I have difficulty calculating appropriate surface roughness that correlates with Manning’s n of my model,
I used Eq (3) given in Chapter 12 of v10 of FLOW-3D manual, to calculate parameter called ROUGH that correlates with Manning’s n. Manning’s n is known for my simulation. But if I use this ROUGH value in drag coefficient for bottom shear stress in Shallow Water physics of FLOW-3D, the simulation does not yield good match. It seems that for good match, the ROUGH value has to be increased more than 100 times the magnitude given by the above equation. The result with default value of 0.0026 is slightly better but still no way close to measured data. Am I using appropriate equation to calculate roughness which correlates Manning’s n into flow model? I used ROUGH as equal to “btmshr” in shallow water physics of FLOW-3D. Is this correct? Is there a direct way of inputting Manning’s n value into the FLOW-3D model?

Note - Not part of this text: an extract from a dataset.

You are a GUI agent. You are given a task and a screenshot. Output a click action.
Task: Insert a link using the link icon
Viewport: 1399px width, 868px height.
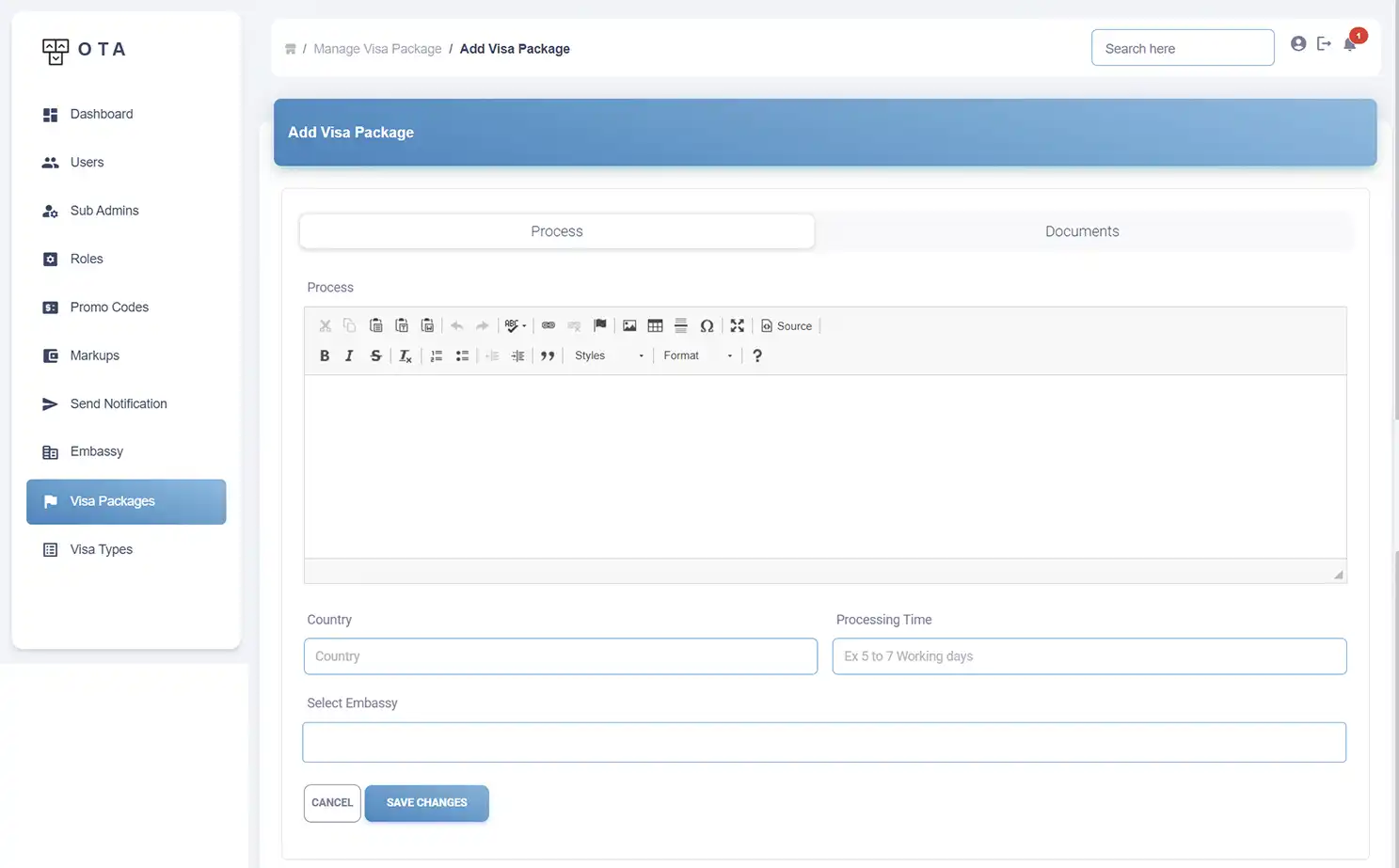tap(548, 325)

Any suggestion is highly appreciated.
ROUGH is the physical roughness length for 3-D solutions and laminar shallow water solutions ONLY. When you convert Manning's n to get ROUGH, and use it in shallow water physics, it under-predicts the drag, as you have observed, and must be adjusted to give an equivalent drag, as you have also observed. in v10.0 and later, you can use a turbulent shallow water model, in which case ROUGH is not applied: instead, a drag coefficient BTMSHR is specified, default value 0.0026. This is not a physical roughness length.
BTMSHR = fDARCY/8 ≈ nMANNING^2 g (Sf/Sb) / (Rh^(1/3) αMANNING^2)

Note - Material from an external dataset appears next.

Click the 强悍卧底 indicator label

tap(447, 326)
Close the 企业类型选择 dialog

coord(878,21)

fDARCY = D'Arcy friction factor [dimless]
nMANNING = Manning's n [ALWAYS s/m^(1/3)]
g = constant magnitude of gravitational acceleration [m/s^2 or ft/s^2]
Sf = energy gradient (free surface slope) of water [m/m or ft/ft]
Sb = bed gradient (bed slope) of water [m/m or ft/ft]
Sf/Sb = 1.0 (assumed by Manning's equation)
Rh = hydraulic radius (= depth for wide channels, wetted area/wetted perimeter for narrow channels) [m or ft]
αMANNING = 1.0 m^(1/3)/m^(1/3) when Rh & g are in m OR
αMANNING = 1.486 ft^(1/3)/m^(1/3) when Rh & g are in ft.
As you can see, there are different n values for different depths of flow, so the n value and Rh value you use to get BTMSHR must be appropriate for each other AND the flow being modeled.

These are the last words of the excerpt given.